• TASK TO COMPLETE
Rewrite the listing below as a Markdown table with two columns, Row and Line. Put each nonblank line in Line with its running number in Row, and leave out blank lines.
(LISTED ENTRIES)
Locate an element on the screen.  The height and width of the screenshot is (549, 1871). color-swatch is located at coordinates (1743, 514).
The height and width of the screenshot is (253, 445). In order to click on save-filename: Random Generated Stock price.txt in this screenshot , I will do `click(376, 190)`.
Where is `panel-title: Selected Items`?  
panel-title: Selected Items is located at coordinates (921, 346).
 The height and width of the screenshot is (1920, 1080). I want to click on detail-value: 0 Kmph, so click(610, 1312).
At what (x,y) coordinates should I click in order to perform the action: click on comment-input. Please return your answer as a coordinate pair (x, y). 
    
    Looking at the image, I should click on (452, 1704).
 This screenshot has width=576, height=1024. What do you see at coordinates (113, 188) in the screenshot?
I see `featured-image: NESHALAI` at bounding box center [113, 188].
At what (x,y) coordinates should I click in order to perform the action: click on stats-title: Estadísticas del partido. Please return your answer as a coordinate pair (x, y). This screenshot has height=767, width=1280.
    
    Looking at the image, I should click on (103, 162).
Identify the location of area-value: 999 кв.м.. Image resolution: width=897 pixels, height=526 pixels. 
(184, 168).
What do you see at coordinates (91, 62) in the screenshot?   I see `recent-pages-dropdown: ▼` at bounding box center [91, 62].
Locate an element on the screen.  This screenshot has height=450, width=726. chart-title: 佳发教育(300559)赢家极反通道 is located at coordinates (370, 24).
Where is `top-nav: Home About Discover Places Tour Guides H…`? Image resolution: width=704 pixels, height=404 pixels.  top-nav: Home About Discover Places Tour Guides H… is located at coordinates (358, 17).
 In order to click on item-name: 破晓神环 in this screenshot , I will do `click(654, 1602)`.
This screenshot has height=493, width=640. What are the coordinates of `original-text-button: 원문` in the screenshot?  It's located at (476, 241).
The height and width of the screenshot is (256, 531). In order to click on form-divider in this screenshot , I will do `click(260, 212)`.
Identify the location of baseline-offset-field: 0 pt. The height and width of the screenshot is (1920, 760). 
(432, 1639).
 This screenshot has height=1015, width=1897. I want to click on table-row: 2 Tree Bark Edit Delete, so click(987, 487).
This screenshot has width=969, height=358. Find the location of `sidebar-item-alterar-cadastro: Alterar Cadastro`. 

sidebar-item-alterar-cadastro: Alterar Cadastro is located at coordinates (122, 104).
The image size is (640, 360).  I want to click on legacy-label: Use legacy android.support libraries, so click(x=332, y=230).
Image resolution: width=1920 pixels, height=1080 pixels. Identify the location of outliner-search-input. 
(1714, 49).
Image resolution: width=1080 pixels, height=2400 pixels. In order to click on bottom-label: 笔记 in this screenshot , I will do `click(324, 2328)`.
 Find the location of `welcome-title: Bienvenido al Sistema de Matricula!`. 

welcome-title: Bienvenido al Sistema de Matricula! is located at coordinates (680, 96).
(End LISTED ENTRIES)
• SOLUTION BELOW
| Row | Line |
|---|---|
| 1 | Locate an element on the screen.  The height and width of the screenshot is (549, 1871). color-swatch is located at coordinates (1743, 514). |
| 2 | The height and width of the screenshot is (253, 445). In order to click on save-filename: Random Generated Stock price.txt in this screenshot , I will do `click(376, 190)`. |
| 3 | Where is `panel-title: Selected Items`?   |
| 4 | panel-title: Selected Items is located at coordinates (921, 346). |
| 5 |  The height and width of the screenshot is (1920, 1080). I want to click on detail-value: 0 Kmph, so click(610, 1312). |
| 6 | At what (x,y) coordinates should I click in order to perform the action: click on comment-input. Please return your answer as a coordinate pair (x, y).  |
| 7 |     Looking at the image, I should click on (452, 1704). |
| 8 |  This screenshot has width=576, height=1024. What do you see at coordinates (113, 188) in the screenshot? |
| 9 | I see `featured-image: NESHALAI` at bounding box center [113, 188]. |
| 10 | At what (x,y) coordinates should I click in order to perform the action: click on stats-title: Estadísticas del partido. Please return your answer as a coordinate pair (x, y). This screenshot has height=767, width=1280. |
| 11 |     Looking at the image, I should click on (103, 162). |
| 12 | Identify the location of area-value: 999 кв.м.. Image resolution: width=897 pixels, height=526 pixels.  |
| 13 | (184, 168). |
| 14 | What do you see at coordinates (91, 62) in the screenshot?   I see `recent-pages-dropdown: ▼` at bounding box center [91, 62]. |
| 15 | Locate an element on the screen.  This screenshot has height=450, width=726. chart-title: 佳发教育(300559)赢家极反通道 is located at coordinates (370, 24). |
| 16 | Where is `top-nav: Home About Discover Places Tour Guides H…`? Image resolution: width=704 pixels, height=404 pixels.  top-nav: Home About Discover Places Tour Guides H… is located at coordinates (358, 17). |
| 17 |  In order to click on item-name: 破晓神环 in this screenshot , I will do `click(654, 1602)`. |
| 18 | This screenshot has height=493, width=640. What are the coordinates of `original-text-button: 원문` in the screenshot?  It's located at (476, 241). |
| 19 | The height and width of the screenshot is (256, 531). In order to click on form-divider in this screenshot , I will do `click(260, 212)`. |
| 20 | Identify the location of baseline-offset-field: 0 pt. The height and width of the screenshot is (1920, 760).  |
| 21 | (432, 1639). |
| 22 |  This screenshot has height=1015, width=1897. I want to click on table-row: 2 Tree Bark Edit Delete, so click(987, 487). |
| 23 | This screenshot has width=969, height=358. Find the location of `sidebar-item-alterar-cadastro: Alterar Cadastro`.  |
| 24 | sidebar-item-alterar-cadastro: Alterar Cadastro is located at coordinates (122, 104). |
| 25 | The image size is (640, 360).  I want to click on legacy-label: Use legacy android.support libraries, so click(x=332, y=230). |
| 26 | Image resolution: width=1920 pixels, height=1080 pixels. Identify the location of outliner-search-input.  |
| 27 | (1714, 49). |
| 28 | Image resolution: width=1080 pixels, height=2400 pixels. In order to click on bottom-label: 笔记 in this screenshot , I will do `click(324, 2328)`. |
| 29 |  Find the location of `welcome-title: Bienvenido al Sistema de Matricula!`.  |
| 30 | welcome-title: Bienvenido al Sistema de Matricula! is located at coordinates (680, 96). |